La orden de Abbott se da luego de que más de 50 legisladores demócratas de la Cámara estatal viajaran a Washington D.C., eludiendo el quórum necesario para que el Congreso local pudiera sesionar y avanzar en la aprobación del proyecto impulsado por la mayoría republicana. Su salida paralizó temporalmente el proceso legislativo y buscaba llamar la atención a nivel nacional sobre lo que consideran un retroceso en derechos civiles.
“Estos legisladores serán arrestados y llevados de regreso al Capitolio hasta que cumplan con su deber legislativo”, declaró Abbott en entrevista con medios locales. El gobernador argumentó que su ausencia constituye una violación de la Constitución estatal y aseguró que se utilizarán todos los medios legales disponibles para obligarlos a regresar.
Los legisladores demócratas, por su parte, defendieron su acción como una medida legítima de resistencia. “Estamos luchando por preservar el derecho al voto de todos los texanos”, expresó una de las representantes en conferencia desde la capital estadounidense. “No seremos cómplices de una ley que atenta contra la democracia”.
La reforma electoral propuesta incluye restricciones al voto por correo, límites a los horarios de votación anticipada y mayores facultades para supervisores electorales estatales. Organizaciones de derechos civiles y defensores del voto han advertido que estas medidas podrían afectar desproporcionadamente a votantes afroamericanos y latinos.

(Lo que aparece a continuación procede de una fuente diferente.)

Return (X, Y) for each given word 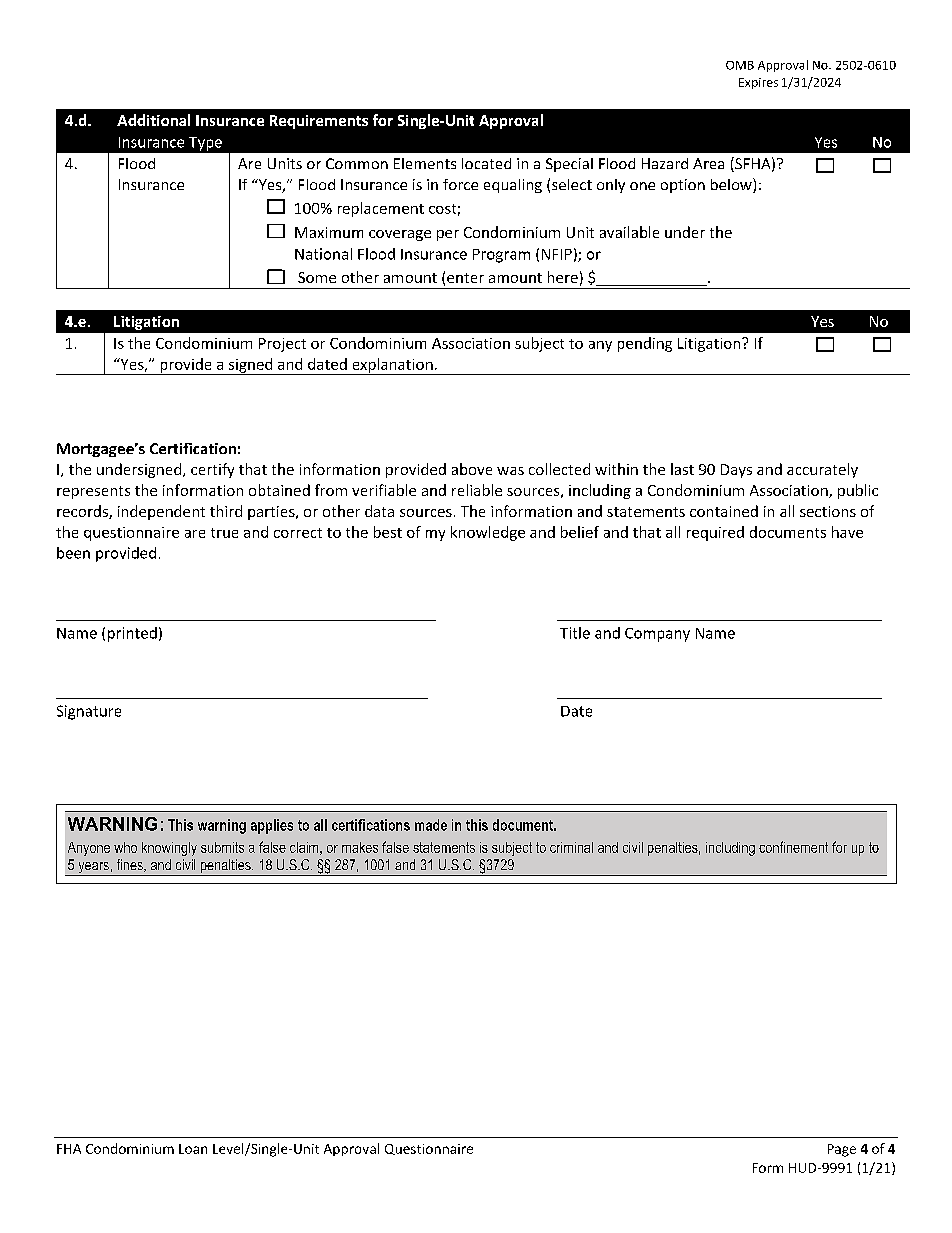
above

La confrontación ha escalado a nivel nacional, sumándose a un debate más amplio sobre los cambios en las leyes electorales impulsadas por legislaturas republicanas en varios estados. Mientras tanto, el futuro del proyecto en Texas permanece incierto, en tanto no se logre el quórum legislativo necesario para reanudar las sesiones.
La orden de arresto emitida por Abbott intensifica la tensión política en el estado y plantea interrogantes sobre los límites de la autoridad ejecutiva frente a la disidencia parlamentaria.